### Exercise
The listing must be reproduced in full, exactly as it stands.

### Available records
----

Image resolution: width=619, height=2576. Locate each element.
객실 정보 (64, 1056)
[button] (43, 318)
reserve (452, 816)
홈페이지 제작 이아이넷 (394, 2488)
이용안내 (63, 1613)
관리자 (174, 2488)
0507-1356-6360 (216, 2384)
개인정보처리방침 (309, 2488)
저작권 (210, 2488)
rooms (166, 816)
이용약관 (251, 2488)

----

### Reply to the task
Image resolution: width=619, height=2576. Locate each element.
객실 정보 (64, 1056)
[button] (43, 318)
reserve (452, 816)
홈페이지 제작 이아이넷 (394, 2488)
이용안내 (63, 1613)
관리자 (174, 2488)
0507-1356-6360 (216, 2384)
개인정보처리방침 (309, 2488)
저작권 (210, 2488)
rooms (166, 816)
이용약관 (251, 2488)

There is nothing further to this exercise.